WRITTEN EXERCISE 1: Copy the passage from the article on Israel's water consumption that begins at the words "The state Water" and stops after the words "large desalination plants.".
WRITTEN EXERCISE 2: Which places are named in the quotation from Clemens Messerschmid in the article on Israel's water consumption? List them.
WRITTEN EXERCISE 3: Please go on with the article on Israel's water consumption, picking up after its final sentence.

PROVIDED TEXT:

** start **

The state Water Authority conducted the study, among other reasons, to refute a claim made by international water experts that Israel launched the 1967 war to increase its water pumping capacity.
The main factor in the study's findings is the major increase in use of purified wastewater for agricultural irrigation. Half of the consumption in recent years has been met also through two large desalination plants.
Despite this, Israel is in a severe crisis because several cycles of draught years over the past two decades created steep drops in the level of Lake Kinneret and groundwater reservoirs, even though overall water consumption did not go up.
According to the Water Authority's data, the annual natural water consumption for 1967 was 1.4 billion cubic meters. In 2006 it was 1.23 billion cubic meters. The rest, some 600,000 cubic meters, were supplied through purified wastewater and desalination plants.
"That figure refutes the claim that we started the war to utilize more water," the official in charge of water issues with the Palestinians and Jordanians, Baruch Nagar, said.
Nagar is referring to a contention made last month in an interview with Haaretz by the German hydrogeologist Clemens Messerschmid, who serves as a consultant on water projects for the Palestinians in the territories: "For Israel to consume all the water it does, it must keep that water away from its neighbors and from the people it is occupying - and this is evident in the Golan, Lebanon, Jordan and the occupied territories."
When the total natural water consumption is divided per capita, it yields another surprising statistic: Annual consumption in Israel decreased from 508 cubic meters per capita in 1967 to 170 cubic meters today. The latter figure also reflects changes in agriculture, since household water consumption rose steadily.

** end **

Source records:
** start **

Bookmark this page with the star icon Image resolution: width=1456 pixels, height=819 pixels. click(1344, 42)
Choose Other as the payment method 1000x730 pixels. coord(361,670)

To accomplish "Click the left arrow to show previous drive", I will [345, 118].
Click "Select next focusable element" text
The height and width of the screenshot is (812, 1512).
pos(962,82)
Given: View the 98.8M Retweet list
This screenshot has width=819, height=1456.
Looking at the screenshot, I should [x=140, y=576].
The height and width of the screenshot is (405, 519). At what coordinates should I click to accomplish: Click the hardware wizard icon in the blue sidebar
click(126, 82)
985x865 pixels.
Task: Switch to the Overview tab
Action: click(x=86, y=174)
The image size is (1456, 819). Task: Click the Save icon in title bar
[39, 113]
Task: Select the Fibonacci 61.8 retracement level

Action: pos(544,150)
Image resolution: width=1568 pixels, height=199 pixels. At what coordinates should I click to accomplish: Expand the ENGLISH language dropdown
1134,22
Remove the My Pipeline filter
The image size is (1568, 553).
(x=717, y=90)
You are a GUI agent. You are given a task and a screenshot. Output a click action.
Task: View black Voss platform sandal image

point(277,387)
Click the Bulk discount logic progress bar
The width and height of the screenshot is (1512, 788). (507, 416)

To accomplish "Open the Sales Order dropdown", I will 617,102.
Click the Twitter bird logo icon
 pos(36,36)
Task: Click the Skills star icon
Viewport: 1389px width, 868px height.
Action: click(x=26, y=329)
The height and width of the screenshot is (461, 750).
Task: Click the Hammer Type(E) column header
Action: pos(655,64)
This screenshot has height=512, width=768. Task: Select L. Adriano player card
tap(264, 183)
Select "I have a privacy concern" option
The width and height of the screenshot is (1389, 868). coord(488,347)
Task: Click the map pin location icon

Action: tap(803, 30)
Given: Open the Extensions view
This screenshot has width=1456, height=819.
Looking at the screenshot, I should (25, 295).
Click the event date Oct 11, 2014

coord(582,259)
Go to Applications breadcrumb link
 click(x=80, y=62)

** end **

FINAL RESULT 1:
The state Water Authority conducted the study, among other reasons, to refute a claim made by international water experts that Israel launched the 1967 war to increase its water pumping capacity.
The main factor in the study's findings is the major increase in use of purified wastewater for agricultural irrigation. Half of the consumption in recent years has been met also through two large desalination plants.

FINAL RESULT 2:
- the Golan
- Lebanon
- Jordan
- the occupied territories

FINAL RESULT 3:
Use of treated wastewater for irrigation also influences the existing thinking on saving water. At an Israeli Water Association conference last month, the Water Authority's director, Prof. Uri Shani, said that Israeli household consumption is "perfectly reasonable." Most household water winds up being recycled for irrigation, Shani claimed, but this is not the case with water for public parks and gardens, so that is the area where savings measures are most in need. __________________________________________________________________ The following article and its reference is very useful: Tuesday, October 27, 2009 MFA: Response to Amnesty International's report on Israeli-Palestinian water issues
27 Oct 2009 Israel has fulfilled all its obligations under the water agreement regarding the supply of additional quantities of water to the Palestinians, and has even extensively surpassed the obligatory quantity.(Communicated by the Foreign Ministry Spokesperson)
The Israel-Palestinian water policy is based on an interim agreement between the two parties, particularly on Article 40 of Annex III to the agreement, which relates to the question of water and sewage. According to the agreement, 23.6 million cubic meters of water will be allocated to the Palestinians annually. In actual effect, they have access to twice as much water.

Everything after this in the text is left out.